The Supreme Court isn’t the only federal court considering a challenge to the Affordable Care Act.
Just down the street from the high court, District Judge Rosemary M. Collyer in the District of Columbia is considering another challenge brought by House Republicans.
In the case, House Speaker John Boehner sets forth two claims: that the money for payments to insurance companies was not properly approved by Congress, and that the Obama administration attempted to rewrite sections of the landmark health care law concerning the employer mandate without permission from Congress.
“This suit concerns the continued viability of the separations of power doctrine,” Jonathan Turley, a George Washington University Law School professor who is representing the House, argued in court papers.
It’s an unusual case, and Collyer could decide in late June whether to allow the suit to go forward. That’s around the same time the Supreme Court will decide a separate challenge that could gut the law.
In short, June could be a crucial month for the future of the signature legislative achievement of the Obama administration.
But before getting to the merits of the claims, Turley has a high hurdle: he must prove to the court that the House has the legal right, or “standing,” to bring the case.
Lawyers for the Department of Justice have filed a motion to dismiss the lawsuit, which they refer to in court papers as “novel and unprecedented.” They also assert that the House lacks any concrete injury from the implementation of the law.
“The role that Congress played in enacting [a] statute does not give it, let alone on of its chambers, a ‘personal’ stake in the manner in which that statute is now implemented,” they wrote.
Last week, Collyer held a hearing on the standing issue and she seemed extremely skeptical – and, at times, hostile – to the DOJ’s position.

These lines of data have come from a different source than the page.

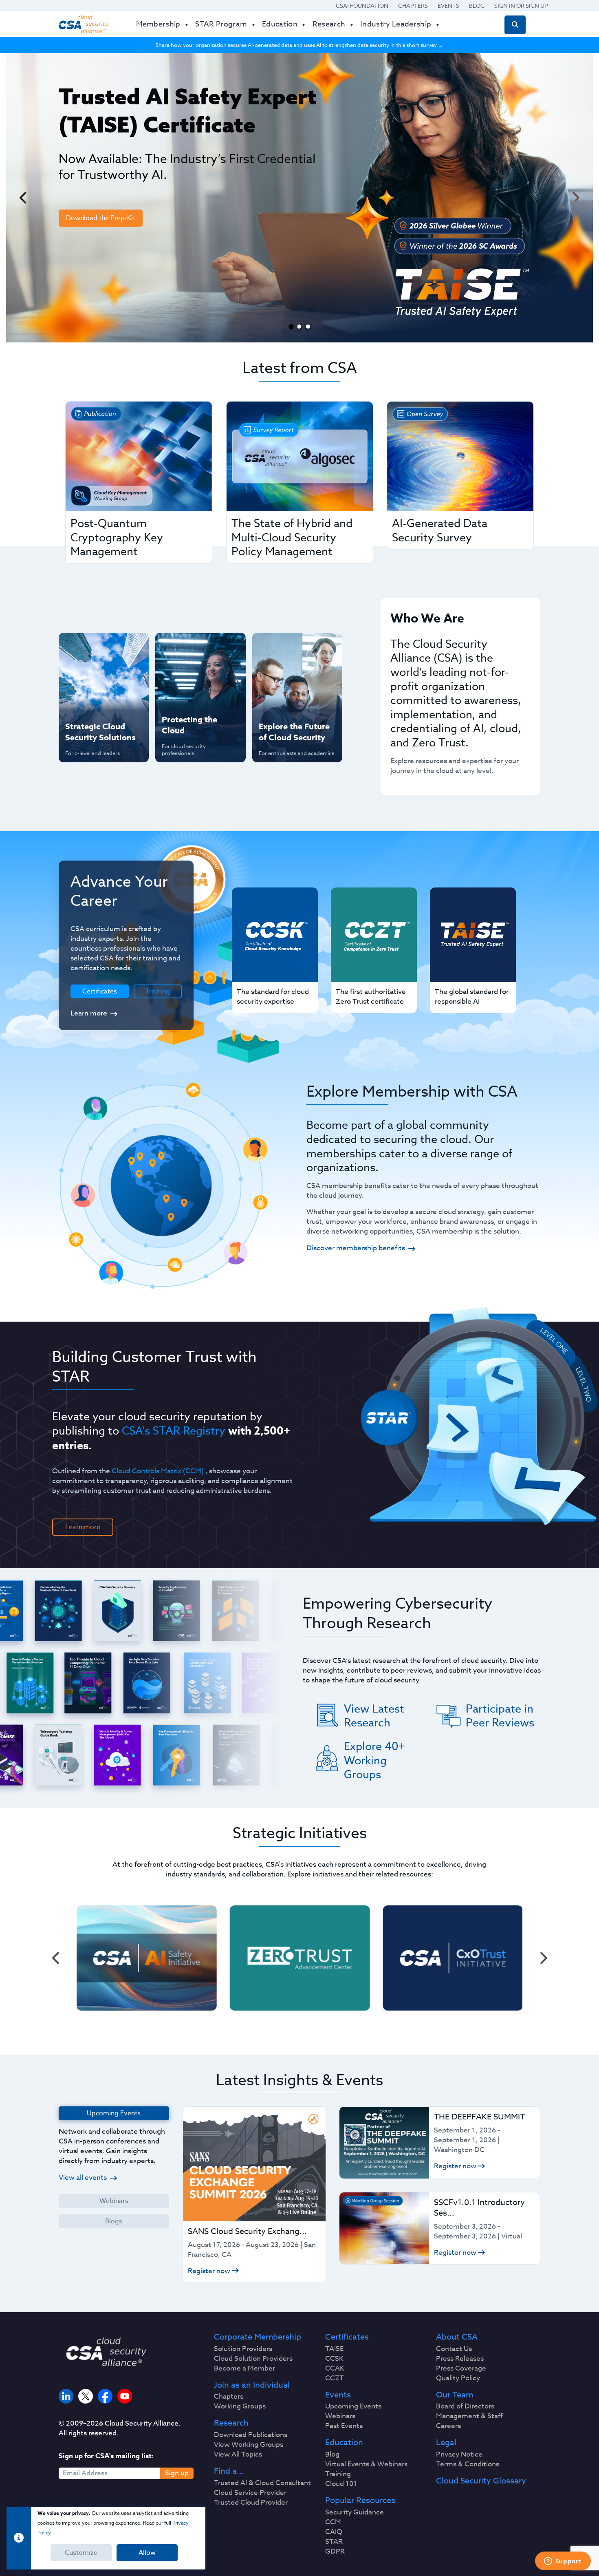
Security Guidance (354, 2512)
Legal (446, 2442)
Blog (476, 5)
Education (344, 2442)
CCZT (334, 2378)
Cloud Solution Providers (253, 2359)
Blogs (113, 2221)
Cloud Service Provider (250, 2493)
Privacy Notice (459, 2454)
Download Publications (250, 2435)
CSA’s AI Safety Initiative (88, 674)
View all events (83, 2177)
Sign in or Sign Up (521, 5)
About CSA (457, 2337)
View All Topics (238, 2454)
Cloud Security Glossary (481, 2481)
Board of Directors (465, 2406)
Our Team (454, 2395)
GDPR (335, 2551)
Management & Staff (469, 2416)
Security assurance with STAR (102, 647)
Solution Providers (243, 2349)
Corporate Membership (257, 2337)
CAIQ (333, 2532)
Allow (147, 2553)
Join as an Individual (252, 2385)
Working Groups (240, 2406)
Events (448, 5)
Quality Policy (458, 2378)
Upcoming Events (353, 2406)
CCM (333, 2522)
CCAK (334, 2368)
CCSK (334, 2359)
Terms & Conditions (467, 2464)
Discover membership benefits (355, 1248)
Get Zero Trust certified (87, 700)
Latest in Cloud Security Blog (295, 700)
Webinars (113, 2201)
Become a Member (244, 2368)
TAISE (334, 2349)
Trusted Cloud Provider (251, 2503)
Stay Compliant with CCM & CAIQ (193, 647)
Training (157, 991)
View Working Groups (248, 2445)
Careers (448, 2426)
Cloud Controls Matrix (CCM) (158, 1471)
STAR (334, 2542)
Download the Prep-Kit (100, 218)
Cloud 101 (341, 2484)
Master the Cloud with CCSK (196, 674)
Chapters (413, 5)
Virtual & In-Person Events (287, 674)
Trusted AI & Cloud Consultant (262, 2483)
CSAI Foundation (362, 5)
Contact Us (454, 2349)
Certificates (347, 2337)
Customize (81, 2553)
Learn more (88, 1013)
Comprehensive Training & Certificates (296, 647)
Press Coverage (461, 2368)
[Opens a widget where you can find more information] (563, 2562)
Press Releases (460, 2359)
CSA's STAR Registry (173, 1430)
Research (231, 2423)
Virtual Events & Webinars (366, 2464)
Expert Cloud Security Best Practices (195, 700)
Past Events (344, 2426)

At one point she asked a Justice Department lawyer why the government seemed to assert that the case is just an “abstract disagreement” of the law. As the government kept trying to keep the case about the issue of standing and not about its legal merits, Collyer grew increasingly frustrated, and asked several questions regarding the appropriation to the insurance companies. At one point, she spoke about the “insult” to the House’s authority.